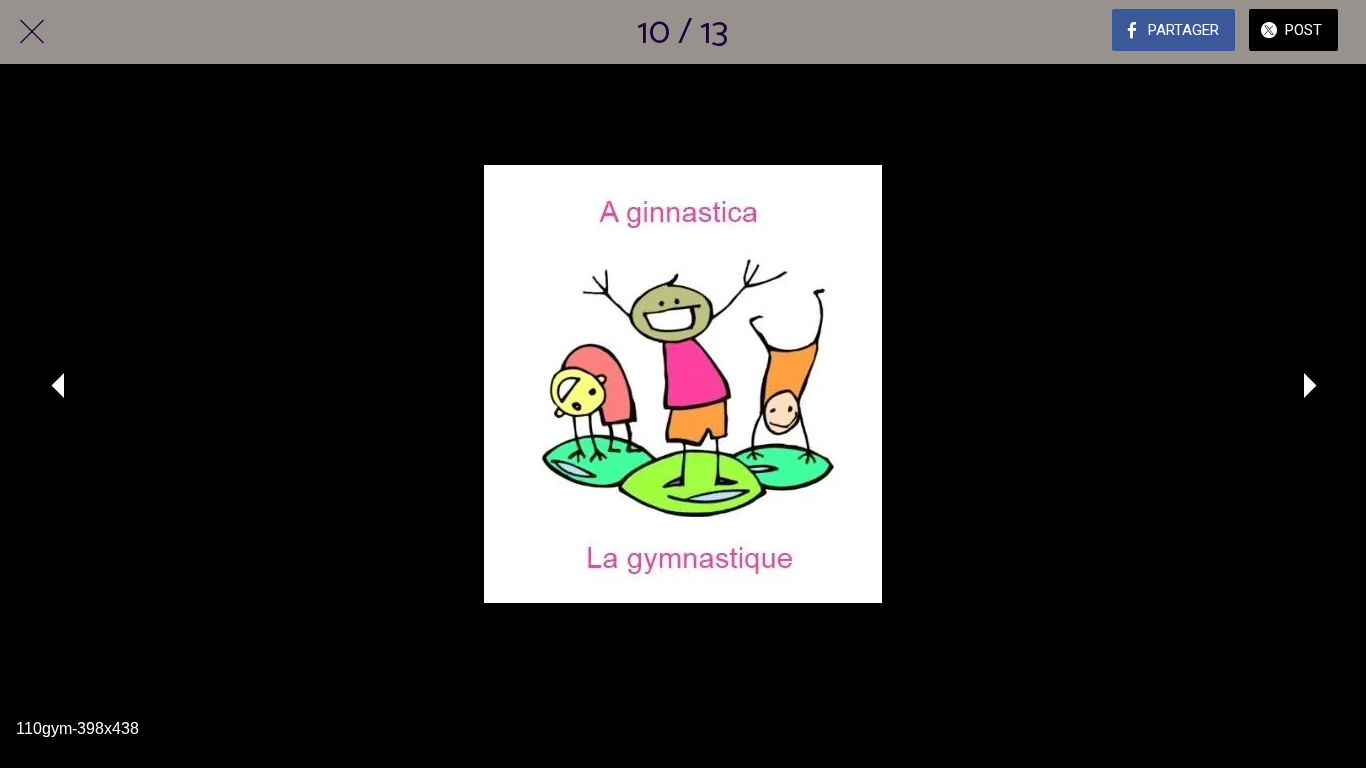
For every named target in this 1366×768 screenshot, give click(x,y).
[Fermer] (32, 32)
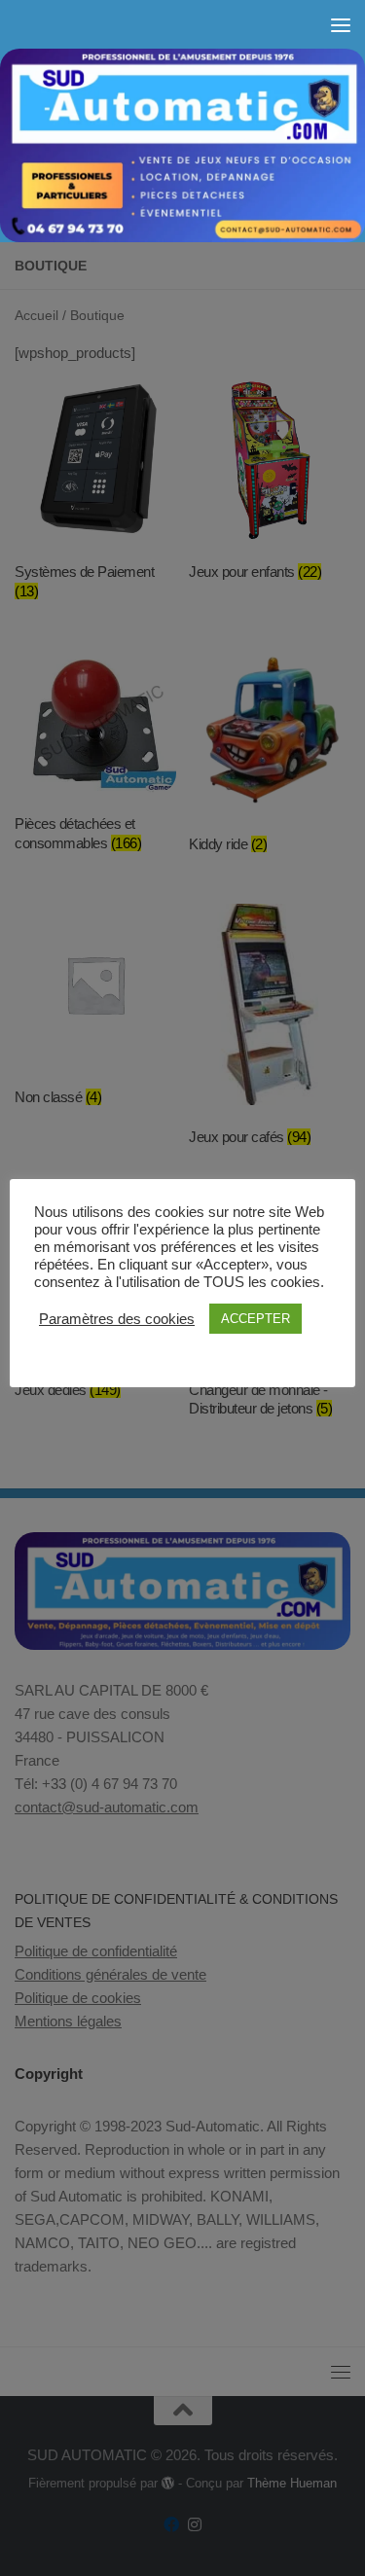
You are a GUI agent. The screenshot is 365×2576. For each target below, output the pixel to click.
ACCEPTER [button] (255, 1318)
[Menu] (340, 24)
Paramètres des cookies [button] (117, 1319)
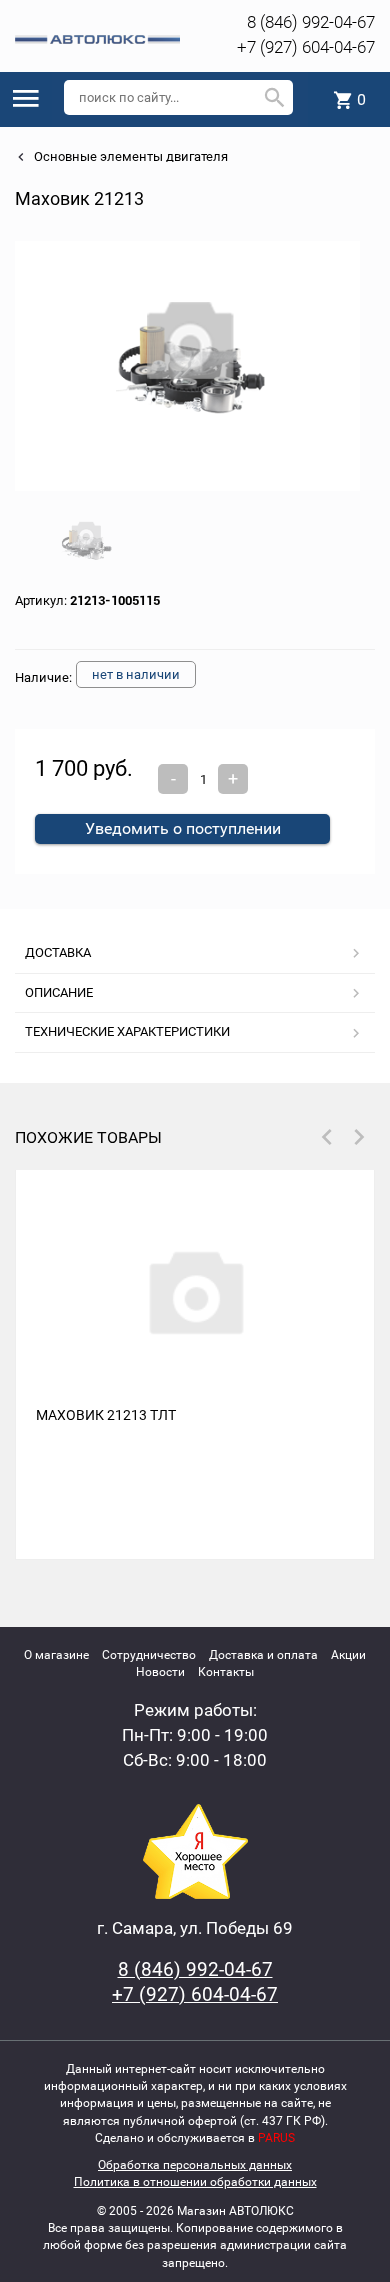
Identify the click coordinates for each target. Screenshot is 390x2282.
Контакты (226, 1672)
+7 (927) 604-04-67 (306, 47)
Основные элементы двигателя (129, 156)
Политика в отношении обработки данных (195, 2182)
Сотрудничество (149, 1655)
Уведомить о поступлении (183, 828)
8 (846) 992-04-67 (311, 22)
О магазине (56, 1655)
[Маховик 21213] (188, 366)
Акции (348, 1655)
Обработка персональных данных (195, 2165)
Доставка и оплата (263, 1655)
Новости (160, 1672)
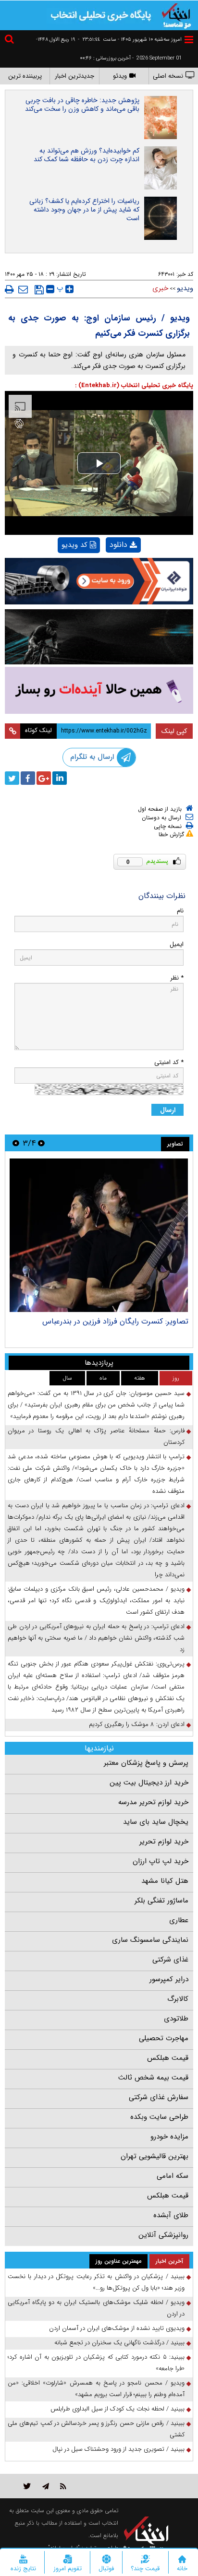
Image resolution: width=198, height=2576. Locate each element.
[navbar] (189, 39)
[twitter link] (27, 2486)
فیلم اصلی (107, 570)
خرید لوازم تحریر (163, 1841)
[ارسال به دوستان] (23, 289)
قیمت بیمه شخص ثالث (153, 2077)
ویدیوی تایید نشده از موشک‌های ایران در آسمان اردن (117, 2328)
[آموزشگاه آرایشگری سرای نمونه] (99, 690)
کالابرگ (177, 1999)
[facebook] (28, 778)
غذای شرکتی (170, 1959)
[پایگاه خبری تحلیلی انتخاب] (176, 14)
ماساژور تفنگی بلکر (161, 1900)
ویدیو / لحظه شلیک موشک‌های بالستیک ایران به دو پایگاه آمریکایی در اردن (96, 2308)
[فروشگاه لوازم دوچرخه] (99, 637)
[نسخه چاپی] (9, 289)
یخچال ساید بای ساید (155, 1822)
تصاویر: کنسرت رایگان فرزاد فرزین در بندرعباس (115, 1321)
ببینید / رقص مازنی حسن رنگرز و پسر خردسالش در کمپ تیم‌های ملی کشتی (96, 2429)
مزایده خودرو (169, 2136)
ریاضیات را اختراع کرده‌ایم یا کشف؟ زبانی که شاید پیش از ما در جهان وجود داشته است (84, 210)
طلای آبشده (170, 2215)
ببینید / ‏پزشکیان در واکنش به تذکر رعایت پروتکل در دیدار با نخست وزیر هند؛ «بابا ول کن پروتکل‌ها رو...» (96, 2282)
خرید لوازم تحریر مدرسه (153, 1802)
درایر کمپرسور (168, 1979)
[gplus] (44, 778)
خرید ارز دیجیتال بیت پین (149, 1782)
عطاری (178, 1920)
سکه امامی (172, 2176)
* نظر (177, 978)
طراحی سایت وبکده (159, 2117)
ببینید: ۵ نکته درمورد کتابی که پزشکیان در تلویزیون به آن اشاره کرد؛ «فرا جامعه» (96, 2363)
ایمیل (177, 944)
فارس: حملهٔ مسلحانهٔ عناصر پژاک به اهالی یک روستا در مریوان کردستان (96, 1436)
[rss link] (63, 2486)
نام (180, 911)
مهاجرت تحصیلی (163, 2038)
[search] (10, 40)
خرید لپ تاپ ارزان (160, 1861)
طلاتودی (176, 2018)
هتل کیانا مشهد (164, 1881)
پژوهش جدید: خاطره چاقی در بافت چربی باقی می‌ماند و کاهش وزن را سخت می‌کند (82, 104)
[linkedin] (59, 778)
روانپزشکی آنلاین (163, 2235)
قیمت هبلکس (167, 2058)
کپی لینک (174, 731)
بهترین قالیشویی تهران (154, 2156)
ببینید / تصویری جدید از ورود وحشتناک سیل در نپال (118, 2449)
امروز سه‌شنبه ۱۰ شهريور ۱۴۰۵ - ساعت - (130, 39)
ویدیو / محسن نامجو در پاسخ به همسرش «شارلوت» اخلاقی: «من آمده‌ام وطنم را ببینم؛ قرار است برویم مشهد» (96, 2388)
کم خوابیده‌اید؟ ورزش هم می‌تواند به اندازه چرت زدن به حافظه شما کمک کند (86, 155)
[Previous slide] (41, 1143)
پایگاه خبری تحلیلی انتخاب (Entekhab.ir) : (134, 385)
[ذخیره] (39, 289)
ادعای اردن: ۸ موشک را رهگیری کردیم (137, 1724)
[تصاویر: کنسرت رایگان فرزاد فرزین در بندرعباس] (99, 1235)
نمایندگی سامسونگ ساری (150, 1940)
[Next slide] (15, 1143)
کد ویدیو (74, 545)
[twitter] (12, 778)
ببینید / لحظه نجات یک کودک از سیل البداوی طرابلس (117, 2409)
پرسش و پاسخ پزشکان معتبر (146, 1763)
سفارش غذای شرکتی (158, 2097)
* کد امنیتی (169, 1062)
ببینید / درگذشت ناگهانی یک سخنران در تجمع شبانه (119, 2343)
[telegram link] (45, 2486)
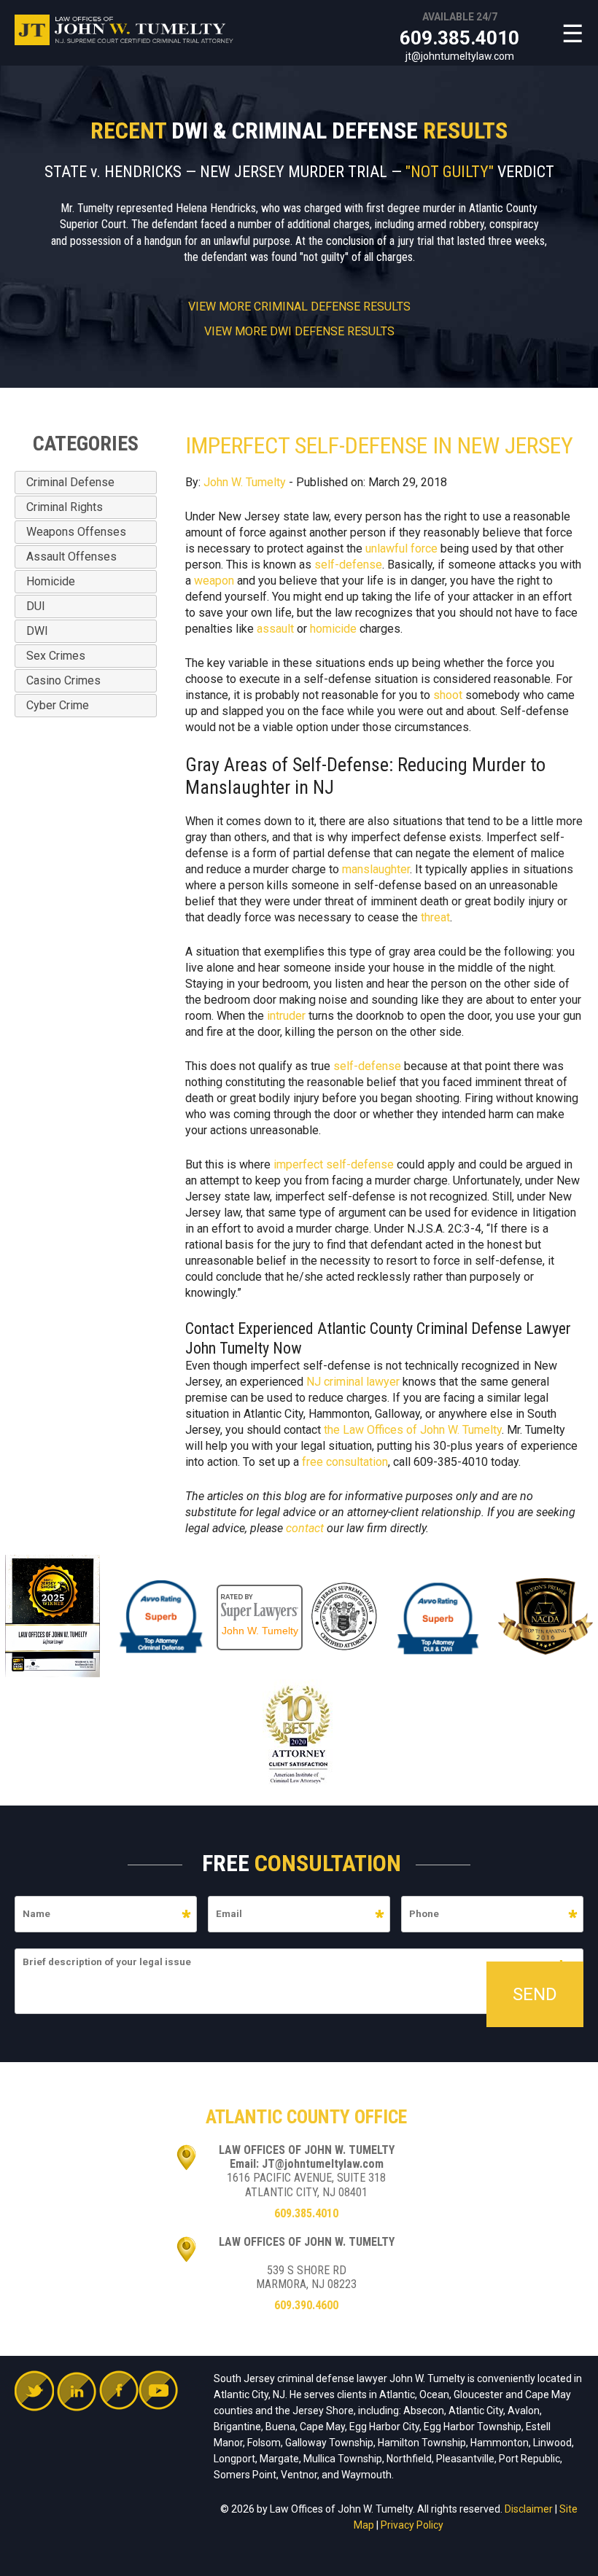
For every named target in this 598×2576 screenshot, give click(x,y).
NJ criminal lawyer (353, 1382)
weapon (214, 581)
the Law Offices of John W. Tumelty (413, 1430)
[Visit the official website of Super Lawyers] (259, 1592)
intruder (286, 1016)
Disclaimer (529, 2509)
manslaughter (376, 869)
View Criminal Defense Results (299, 307)
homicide (333, 629)
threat (435, 917)
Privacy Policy (412, 2525)
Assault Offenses (71, 556)
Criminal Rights (64, 507)
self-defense (348, 564)
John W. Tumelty (244, 482)
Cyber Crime (57, 705)
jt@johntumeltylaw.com (459, 56)
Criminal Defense (70, 482)
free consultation (345, 1462)
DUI (35, 606)
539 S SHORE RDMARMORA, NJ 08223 (306, 2277)
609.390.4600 (306, 2305)
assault (275, 629)
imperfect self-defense (333, 1164)
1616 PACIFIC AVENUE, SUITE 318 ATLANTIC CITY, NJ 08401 (306, 2184)
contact (305, 1528)
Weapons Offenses (76, 532)
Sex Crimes (55, 656)
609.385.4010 (459, 38)
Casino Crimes (63, 680)
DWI (37, 631)
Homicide (50, 581)
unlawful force (401, 548)
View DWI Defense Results (299, 332)
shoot (447, 695)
^^^^
## Your instructions
Scan the records above for the string "لوازم", then copy each line where it turns up.

## Result
خرید لوازم تحریر (163, 1841)
[فروشگاه لوازم دوچرخه] (99, 637)
خرید لوازم تحریر مدرسه (153, 1802)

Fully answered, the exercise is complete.